Fonte ->
Padre Pino Puglisi: un esempio che insegna ancora oggi
Don Pino Puglisi viene ucciso sotto casa, il giorno del suo cinquantaseiesimo compleanno. Sono passati 27 anni da quel giorno, ma l’esempio del sacerdote di Brancaccio non smette di fare luce. L’intervista ad Alessandro D’Avenia, autore del libro Ciò che Inferno non è, testo in cui racconta la figura del beato.
di Mariarosaria Petti
È dalla cattedra di un professore che Alessandro D’Avenia, talentuoso scrittore siciliano, ci ha abituato a guardare il mondo. Lo ha fatto con il suo lavoro d’esordio Bianca come il latte rossa come il sangue e con il secondo fortunato romanzo Cose che nessuno sa. In Ciò che Inferno non è l’insegnante palermitano scava nei ricordi dell’adolescenza e rovescia quel rapporto maestro-alunno, riappropriandosi della veste di scolaro. Il professore? Un santo. Don Pino Puglisi.

Quesiti e compiti ->
A – Ricopia dall'articolo su don Pino Puglisi tutto il testo che va da "Padre Pino Puglisi: un" giù fino a "figura del beato.".
B – Rispondi alle seguenti domande sull'articolo dedicato a don Pino Puglisi:
(i) Quale compleanno cadeva il giorno in cui don Pino Puglisi fu ucciso?
(ii) Qual è il titolo del lavoro d'esordio di Alessandro D'Avenia?
(iii) Chi firma l'articolo?
C – Prosegui l'articolo su don Pino Puglisi a partire dall'ultima frase riportata.

Sezione dati ->
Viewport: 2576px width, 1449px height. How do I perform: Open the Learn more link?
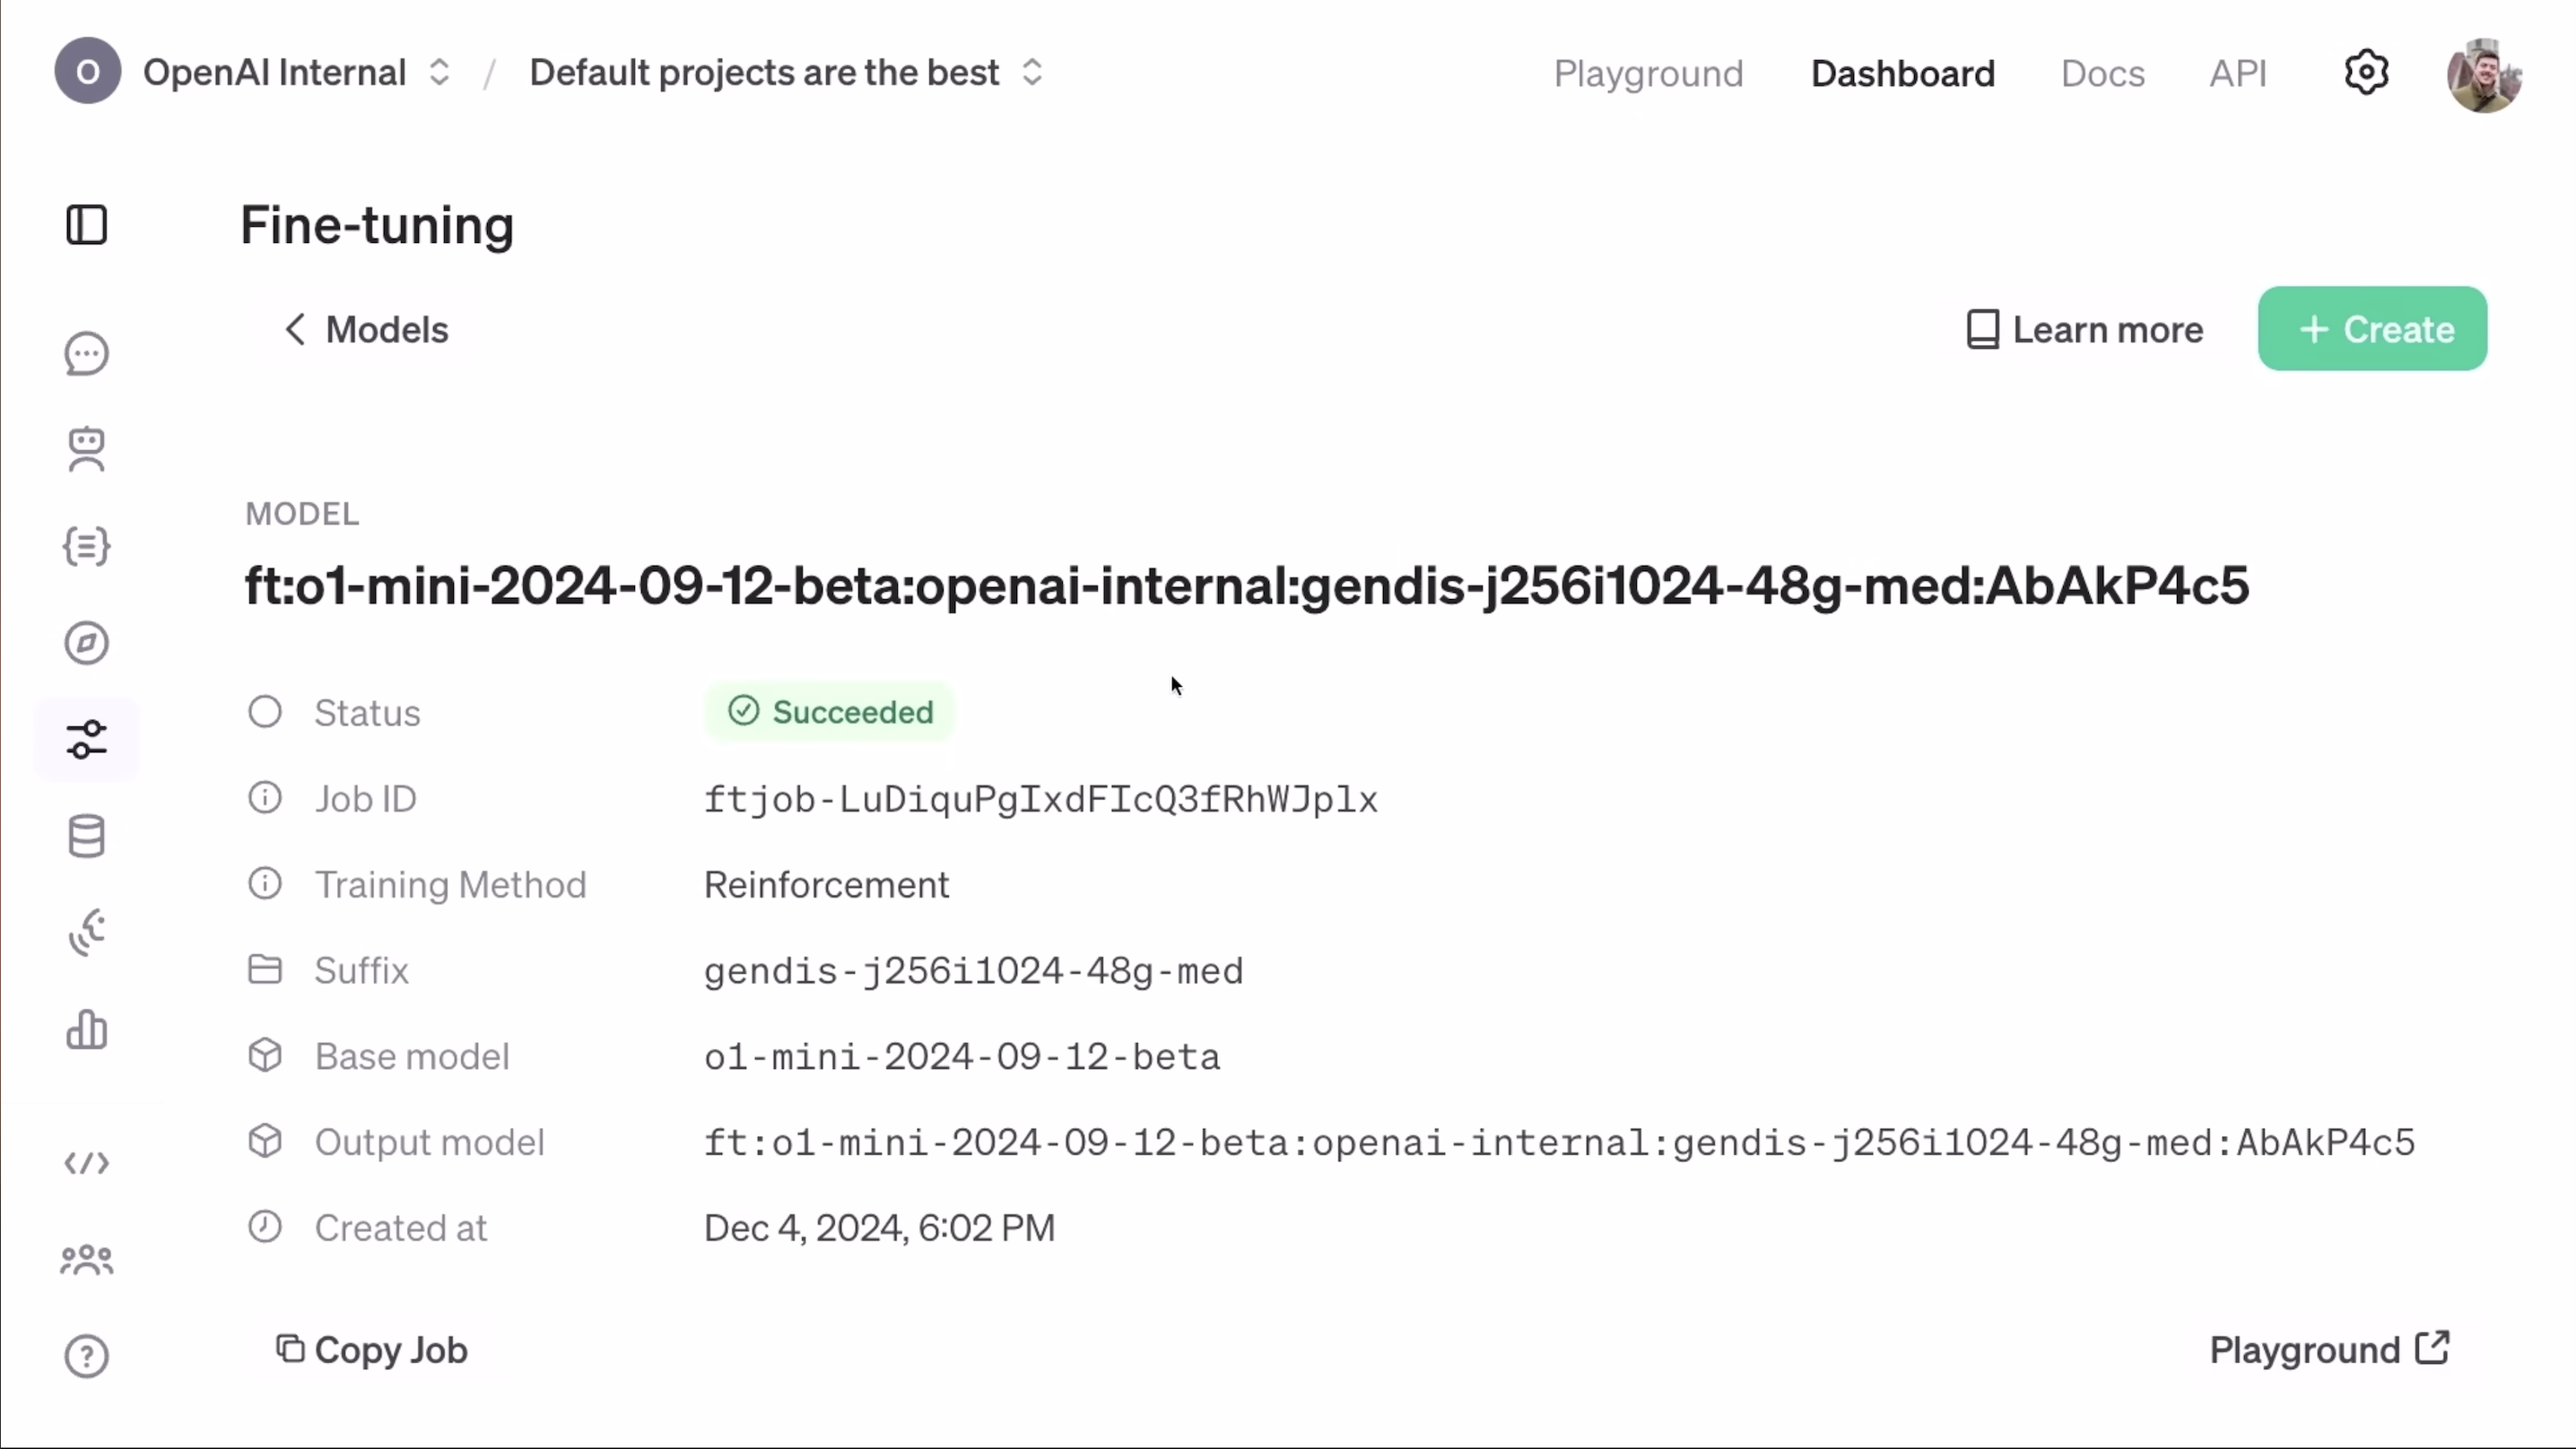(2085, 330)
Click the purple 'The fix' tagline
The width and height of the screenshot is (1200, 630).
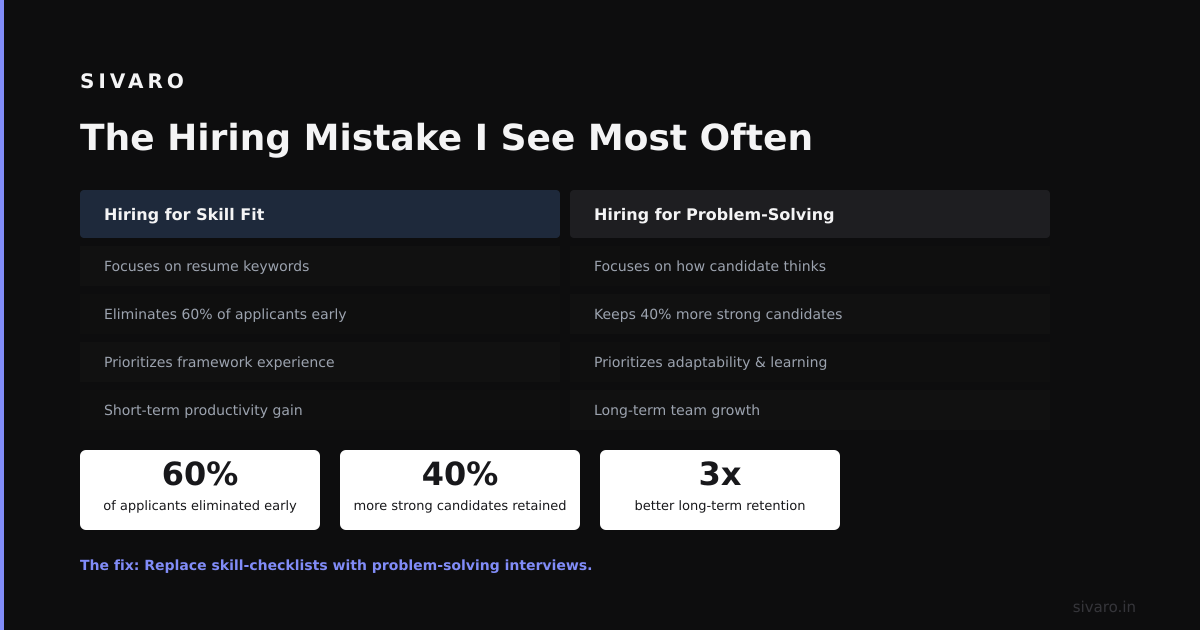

Risposte ai compiti ->
A –
Padre Pino Puglisi: un esempio che insegna ancora oggi
Don Pino Puglisi viene ucciso sotto casa, il giorno del suo cinquantaseiesimo compleanno. Sono passati 27 anni da quel giorno, ma l’esempio del sacerdote di Brancaccio non smette di fare luce. L’intervista ad Alessandro D’Avenia, autore del libro Ciò che Inferno non è, testo in cui racconta la figura del beato.

B –
(i) Il cinquantaseiesimo.
(ii) Bianca come il latte rossa come il sangue.
(iii) Mariarosaria Petti.

C –
L’incontro
Ha 16 anni Alessandro quando tra i corridoi del liceo classico di Palermo incrocia il sorriso di don Pino. Quel sorriso regalato ai bambini di Brancaccio e rivolto al suo killer il 15 settembre 1993, giorno del suo compleanno e ultimo di ancoraggio alla vita terrena. L’eredità del maestro all’allievo: «Si vedeva la sua stanchezza sul volto, ma non smetteva mai di dare pace, perché era innamorato di Dio e quel sorriso era la tenerezza di Dio sulle persone che incontrava. Persino sul suo assassino, come se riecheggiasse quel “perdona loro, perché non sanno quello che fanno”. Quando nella tempesta si sa che il mare pochi metri sotto è sempre calmo si conosce il segreto per vivere e per morire».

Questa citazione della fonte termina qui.